Buongiorno lettori del mio cuore ❤️ come state oggi? Spero bene.

❓Vi intriga questa novità?

Oggi sono qui per parlarvi di un'altra bellissima opera arrivata nelle nostre librerie e online.

Come sapete sono una grande amante del genere, quindi potevo mai farmela scappare? Assolutamente no.

Una storia intima, politica e profondamente corporea… nel modo migliore possibile.
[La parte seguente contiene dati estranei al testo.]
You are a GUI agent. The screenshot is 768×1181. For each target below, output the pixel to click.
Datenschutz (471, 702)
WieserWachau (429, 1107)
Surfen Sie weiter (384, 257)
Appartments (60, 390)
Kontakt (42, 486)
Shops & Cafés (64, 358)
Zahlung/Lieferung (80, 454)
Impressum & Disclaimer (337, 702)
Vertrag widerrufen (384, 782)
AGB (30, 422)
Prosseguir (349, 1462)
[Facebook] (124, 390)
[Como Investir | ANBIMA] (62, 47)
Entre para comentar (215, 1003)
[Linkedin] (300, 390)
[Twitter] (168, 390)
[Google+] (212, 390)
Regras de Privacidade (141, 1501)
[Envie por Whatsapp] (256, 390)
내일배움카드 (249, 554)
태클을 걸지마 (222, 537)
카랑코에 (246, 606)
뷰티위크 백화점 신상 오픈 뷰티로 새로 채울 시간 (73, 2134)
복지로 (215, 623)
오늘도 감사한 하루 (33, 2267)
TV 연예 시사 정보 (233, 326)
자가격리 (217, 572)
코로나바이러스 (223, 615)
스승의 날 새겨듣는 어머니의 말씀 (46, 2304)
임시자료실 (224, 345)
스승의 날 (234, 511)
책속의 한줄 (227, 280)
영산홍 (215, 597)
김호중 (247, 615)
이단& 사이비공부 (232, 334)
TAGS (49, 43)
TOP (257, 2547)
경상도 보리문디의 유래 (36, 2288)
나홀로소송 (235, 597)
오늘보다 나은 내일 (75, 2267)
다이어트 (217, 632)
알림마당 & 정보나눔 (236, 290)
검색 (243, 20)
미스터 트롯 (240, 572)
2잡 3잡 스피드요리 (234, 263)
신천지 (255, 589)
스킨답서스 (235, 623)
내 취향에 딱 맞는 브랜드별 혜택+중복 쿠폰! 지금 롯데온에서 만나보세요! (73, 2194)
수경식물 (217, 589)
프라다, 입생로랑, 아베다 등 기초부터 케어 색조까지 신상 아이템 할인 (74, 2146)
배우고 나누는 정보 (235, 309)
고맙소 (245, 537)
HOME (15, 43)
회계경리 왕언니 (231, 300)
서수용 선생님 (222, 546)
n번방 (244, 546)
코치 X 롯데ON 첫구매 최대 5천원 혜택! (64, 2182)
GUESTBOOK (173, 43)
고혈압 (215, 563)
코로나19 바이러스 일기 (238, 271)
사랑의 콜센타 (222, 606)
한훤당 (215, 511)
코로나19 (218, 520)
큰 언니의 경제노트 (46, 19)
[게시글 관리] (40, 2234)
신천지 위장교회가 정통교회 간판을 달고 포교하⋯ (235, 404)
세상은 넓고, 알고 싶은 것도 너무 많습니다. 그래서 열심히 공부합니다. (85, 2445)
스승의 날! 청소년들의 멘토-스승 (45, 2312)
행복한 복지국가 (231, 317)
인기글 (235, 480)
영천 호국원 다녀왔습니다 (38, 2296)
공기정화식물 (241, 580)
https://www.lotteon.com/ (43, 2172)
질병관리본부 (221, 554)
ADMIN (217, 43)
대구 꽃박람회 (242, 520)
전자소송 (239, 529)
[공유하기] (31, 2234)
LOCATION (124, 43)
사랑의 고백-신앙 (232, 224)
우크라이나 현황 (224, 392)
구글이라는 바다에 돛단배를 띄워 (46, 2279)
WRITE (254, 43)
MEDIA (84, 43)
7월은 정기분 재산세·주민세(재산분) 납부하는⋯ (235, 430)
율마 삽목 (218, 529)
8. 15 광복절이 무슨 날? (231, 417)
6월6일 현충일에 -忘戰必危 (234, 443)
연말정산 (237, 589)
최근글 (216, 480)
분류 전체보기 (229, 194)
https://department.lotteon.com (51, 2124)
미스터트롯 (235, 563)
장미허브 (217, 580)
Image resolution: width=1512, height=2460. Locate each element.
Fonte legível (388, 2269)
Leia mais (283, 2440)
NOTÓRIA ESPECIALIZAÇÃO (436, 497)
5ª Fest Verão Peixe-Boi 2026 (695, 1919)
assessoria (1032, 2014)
Latte ci porta nella Bologna del 1959, dentro una casa dove convivono tre donne e un neonato, ma soprattutto tre modi diversi di essere madri, figlie, custodi e testimoni. Olimpia, borghese istruita e moderna, ha seguito il percorso che la società le ha tracciato: matrimonio, maternità, rispettabilità. Eppure, dopo il parto, il suo corpo sembra ribellarsi, aprendo crepe nella sua identità e incrinando l’immagine perfetta che le è stata cucita addosso. Ada, invece, arriva dalla Ciociaria: è una ragazza del popolo, scelta come balia perché “forte e sana”, come si sceglie un animale alla fiera. Nella casa nuova impara a farsi invisibile, ma dentro di lei pulsa il richiamo dei suoi affetti, della vita lasciata indietro, delle piccole felicità che la miseria non era riuscita a cancellare.

Tra loro, quasi senza volerlo, nasce una sorellanza fatta di gesti, di corpi, di silenzi condivisi: il corpo esposto e vitale di Ada, quello fragile e ferito di Olimpia, entrambi in cerca di un modo per riconoscersi nella maternità. A osservare tutto c’è Carolina, la domestica che ha cresciuto Olimpia e che registra, con uno sguardo discreto e lucidissimo, l’energia che scorre tra le due donne. E in controcanto, come un’eco lontana, la storia di Pietro, un bambino abbandonato al brefotrofio di Roma durante il Ventennio, riporta in superficie un dolore antico, uno strappo che forse non potrà mai essere ricucito.


“Ci sono legami che non nascono dal sangue, ma dal bisogno di essere visti.”


Olimpia è una protagonista complessa, fragile, intrappolata tra ciò che desidera e ciò che le è stato imposto. La sua maternità è una ferita aperta, un territorio sconosciuto in cui si muove con paura e vergogna. Ada è il suo opposto: concreta, istintiva, radicata nella vita. Il suo corpo sa ciò che Olimpia non riesce a sentire. E proprio per questo, tra loro nasce un legame che sfida classe sociale, educazione, destino. Carolina è la memoria silenziosa della casa, la voce che osserva senza giudicare, che comprende più di quanto dica. Pietro, infine, è il fantasma che attraversa il romanzo: la prova che la maternità può essere amore, perdita, abbandono, sopravvivenza.

La scrittura di Marina Zucchelli è intensa, sensoriale, capace di rendere il corpo un linguaggio e la maternità un territorio politico. Il ritmo è intimo, avvolgente, fatto di dettagli che pesano e di immagini che restano. Il romanzo intreccia storia privata e storia collettiva, mettendo al centro le donne che la Storia spesso dimentica: balie, domestiche, madri imperfette, figlie ferite.

Latte è perfetto per chi cerca un romanzo che scava nelle relazioni femminili, che parla di maternità senza retorica, che restituisce dignità alle vite silenziose. È un libro che commuove, inquieta e illumina. Un racconto che ti resta addosso, come un’impronta sulla pelle, ricordandoti che la maternità in tutte le sue forme, è sempre una storia di corpi, di scelte e di ferite che chiedono di essere ascoltate.

Grazie alla casa editrice per l'opportunità.